JAMA 100 Years Ago Section Editor: Jennifer Reiling, Assistant Editor.

JAMA. 2001;285(11):1410. doi:10.1001/jama.285.11.1410

The industry with which the study of carcinoma is being pursued raises the hope that we shall before long be made familiar with its causative agent and be thereby provided likewise with the means for its prevention and possibly also for its cure. The attainment of these objects is especially to be desired, inasmuch as carcinoma is one fortunately of a gradually lessening number of diseases in the face of whose treatment the physician stands almost hopeless and helpless. It is true that early and adequate surgical removal will in a gratifying proportion of cases be attended with permanent cure, but only time can then bring assurance that all morbid tissue and cells have been removed and that metastasis has not already occurred and recurrence or even re-development will not take place. For these reasons any method of treatment, however startling and unusual that promises amelioration, if not cure, and does not unduly imperil the safety of the patient should receive respectful and considerate attention, especially if it emanate from a reputable source. A suggestion along these lines has recently been made by Mr.
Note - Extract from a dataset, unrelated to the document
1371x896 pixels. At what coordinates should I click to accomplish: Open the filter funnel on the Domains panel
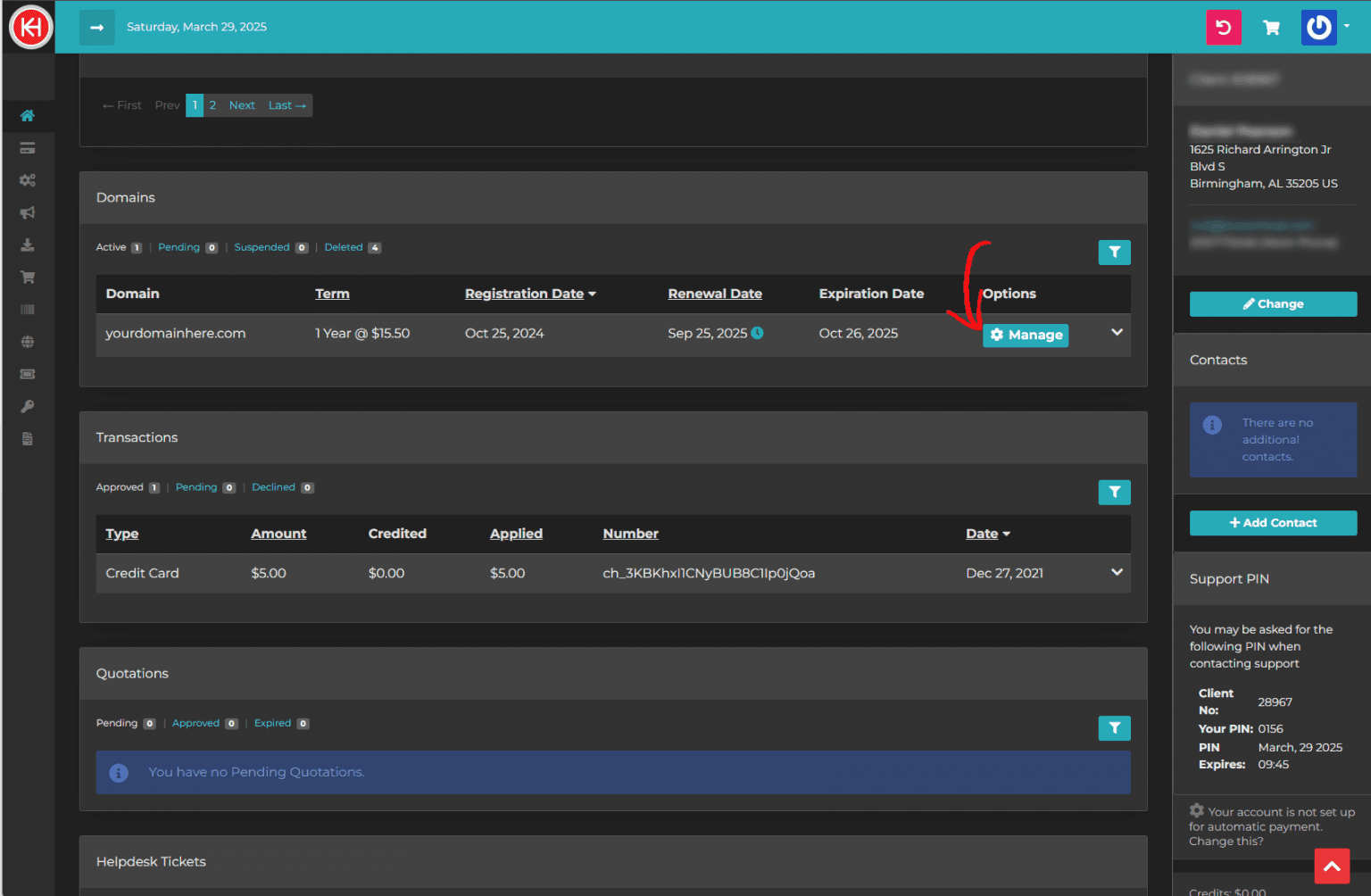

Cecil H. Leaf, assistant surgeon to the London Cancer Hospital1 with regard to treatment of cases of carcinoma of the breast that are unsuited for operation. He points out that with the exception of oöphorectomy, conjoined with the administration of thyroid extract, the measures heretofore employed have had little effect in checking the onward progress of the disease and that even by this means, although the growth may be temporarily arrested, no permanent good is effected, signs of renewed activity again becoming apparent after a time.